A great reward might conceivably have waited on a bolder, less reticent statesmanship. Germany could have been formally challenged on Belgium, and have been offered a guarantee of peace in return for the satisfaction of Europe and England. This in fact was the substance of Sir Edward Grey's offer to her last July. But such a boon to civilization could only have been won by breaking down the counsels, at once crooked and violent, which finally swayed her policy.

However, it is a far cry from blaming the timidity of British policy to accusing it of deliberate aggression. The Haldane mission to Berlin, the movement for international disarmament, in the Liberal party and the British churches, the deputations to Germany, ought to have convinced her statesmen that peace with England could be had for the asking, and did probably convince the German Ambassador and the more moderate guides of her diplomacy at Berlin. There was passion in the early rivalry of the fleets; but in 1914 the country, if still uneasy, was strongly pacific. Mr. Churchill talked, but he offered terms of naval adjustment.

The Cabinet had successfully resisted conscription, and at no time, I think, did it contain more than two undeclared advocates of it. The proportional superiority of the fleets had indeed been increased, and the Committee of

Defense had worked out a successful scheme for the handling and equipment of the Expeditionary Force. But both steps were in the line of our traditional naval and military policy. The military force itself was small, about one hundred and sixty thousand men, -and in view of the building of the strategic German railways on the Belgian frontier, pointing to an invasion along the Liège-Namur line, the contingency of a Continental landing could not quite be kept out of view. But I repeat that no government calling itself Liberal could well have engaged in a Continental war save in the face of some such contingency as actually arose, namely, the complete breakdown of good faith and treaty obligation in international life, and the menace of an unchallenged supremacy in Western Europe of a single highly aggressive, perfectly organized, military

state.

This is obvious when we consider the composition and the political problems of the Cabinet.
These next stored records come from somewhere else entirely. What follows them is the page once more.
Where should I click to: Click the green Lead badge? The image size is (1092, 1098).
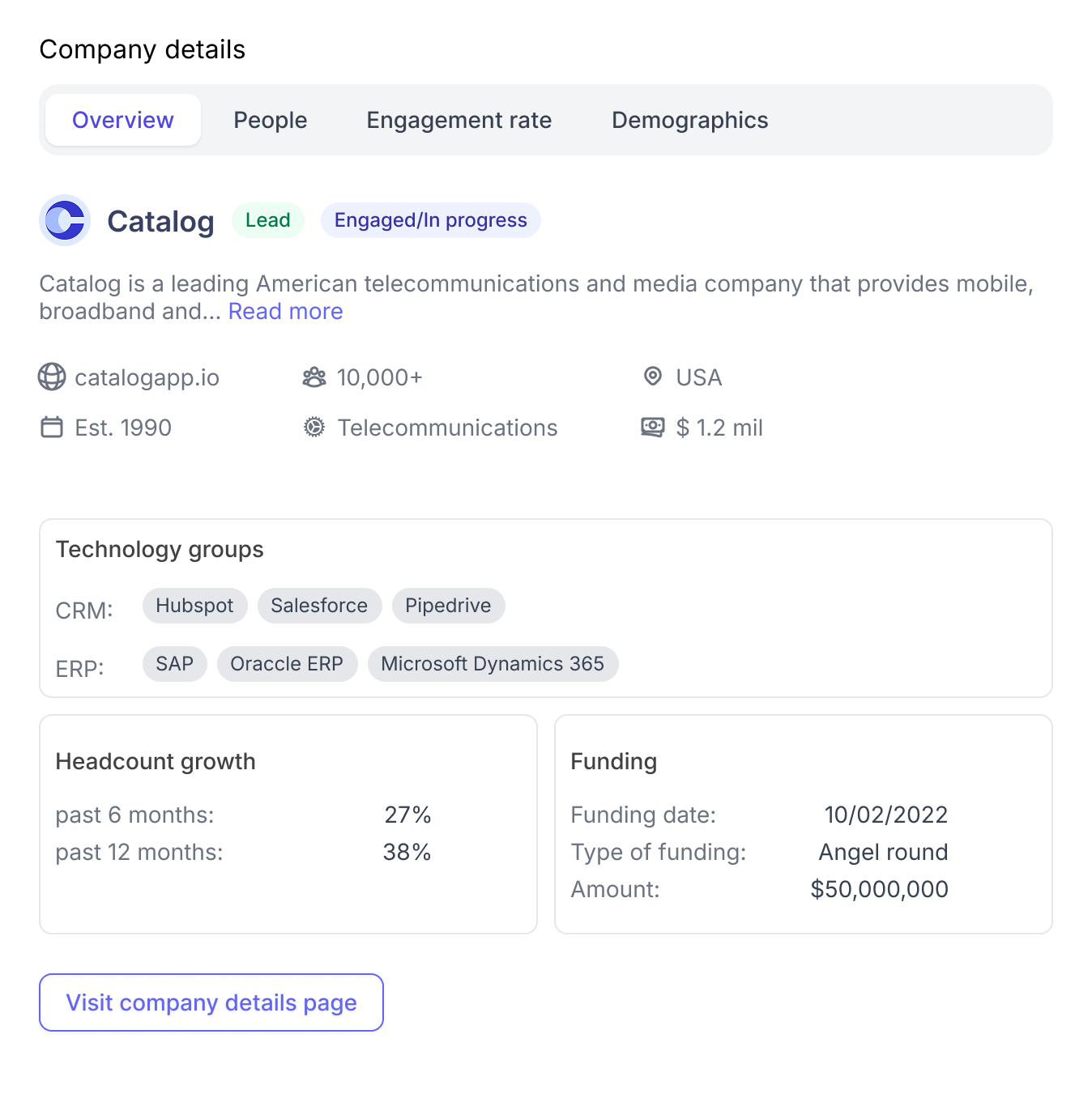pos(268,220)
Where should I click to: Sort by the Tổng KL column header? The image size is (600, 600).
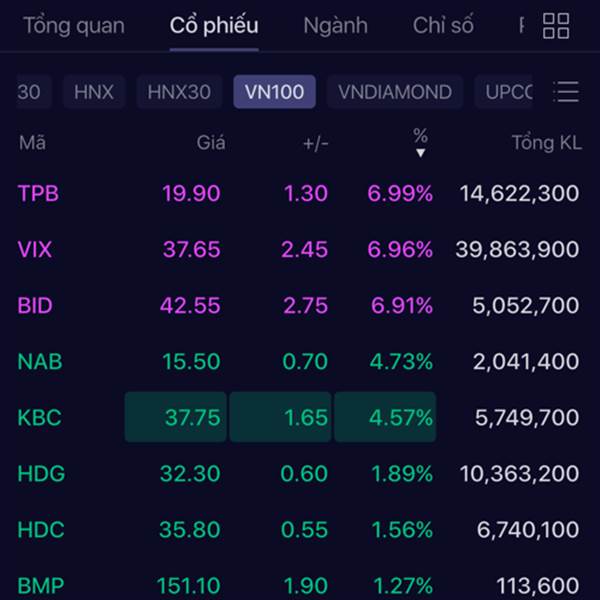point(547,143)
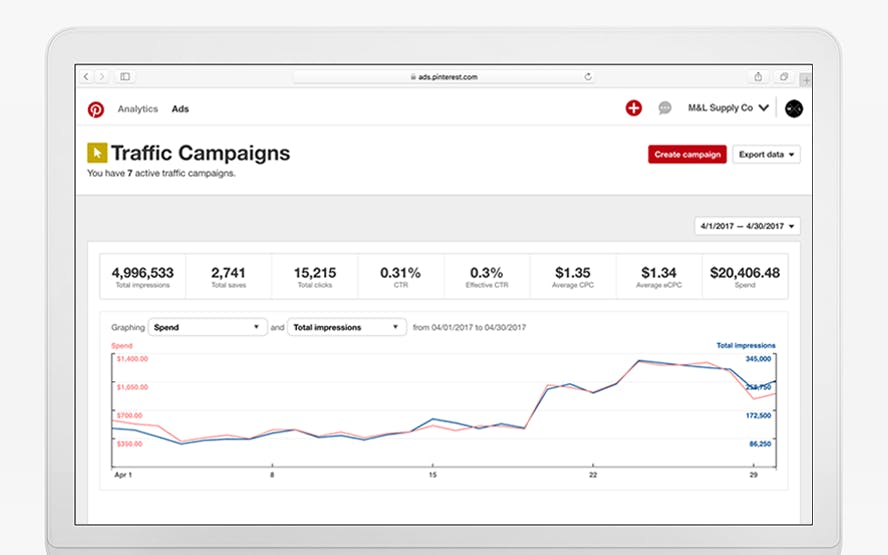888x555 pixels.
Task: Click the profile avatar icon
Action: (793, 108)
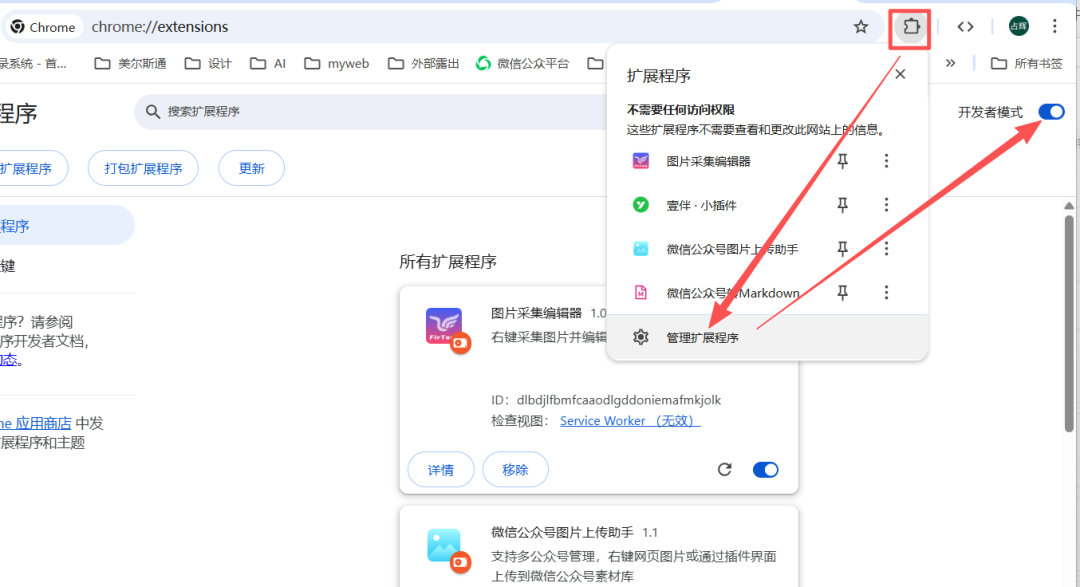This screenshot has height=587, width=1080.
Task: Open the browser three-dot menu
Action: click(x=1056, y=27)
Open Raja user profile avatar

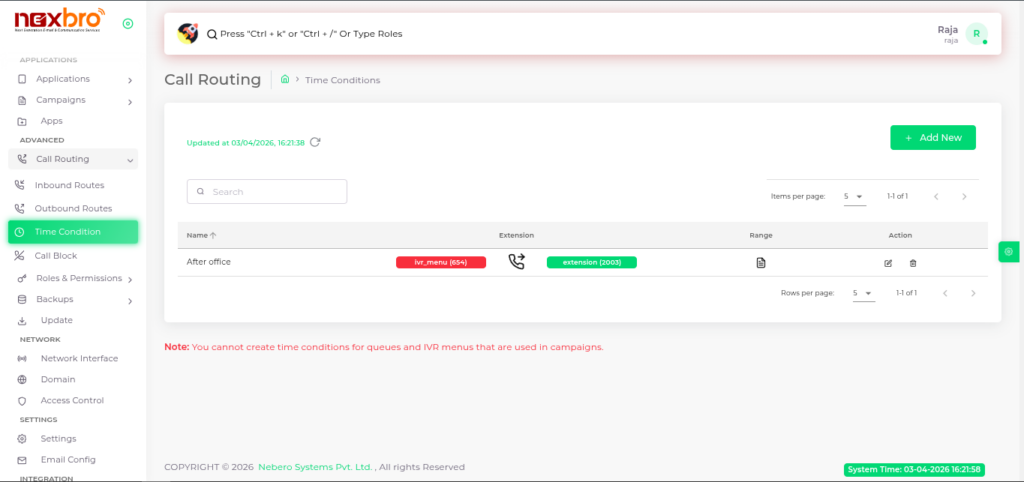pyautogui.click(x=976, y=34)
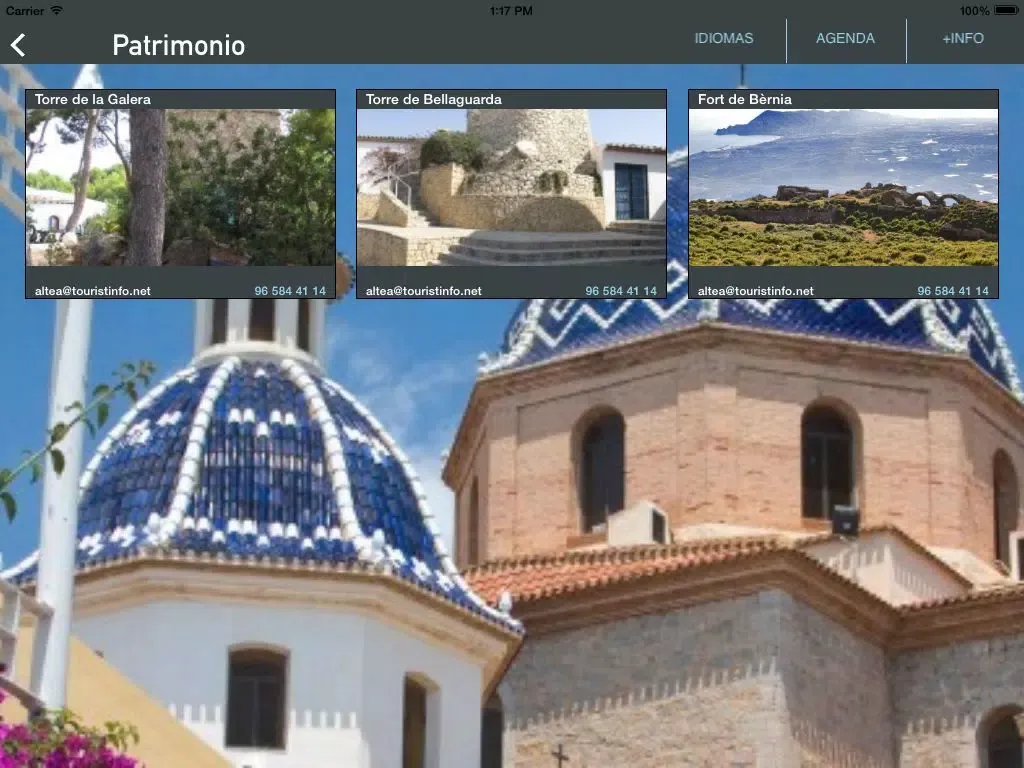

The Prime Minister belonged originally to the Imperialist group, though he might always have been called a moderator in it. His personal association with Sir Edward Grey has always been close, as that of his predecessor was slight. But his easy and considerate rule was from the beginning based on the principle of a balance between the more numerically powerful Imperialists, and the weaker Radical and Gladstonian group, which on the whole commanded the country through the energy and personal force of Mr. Lloyd George. The Chancellor of the Exchequer had his policies, and they were expensive policies. The estimated combined cost of Old-Age Pensions and State Insurance for 1914-15 is over twenty and a half millions sterling. The final cost is hardly measurable, and to it must speedily have been added the burden of the great

pending scheme of housing and landsettlement.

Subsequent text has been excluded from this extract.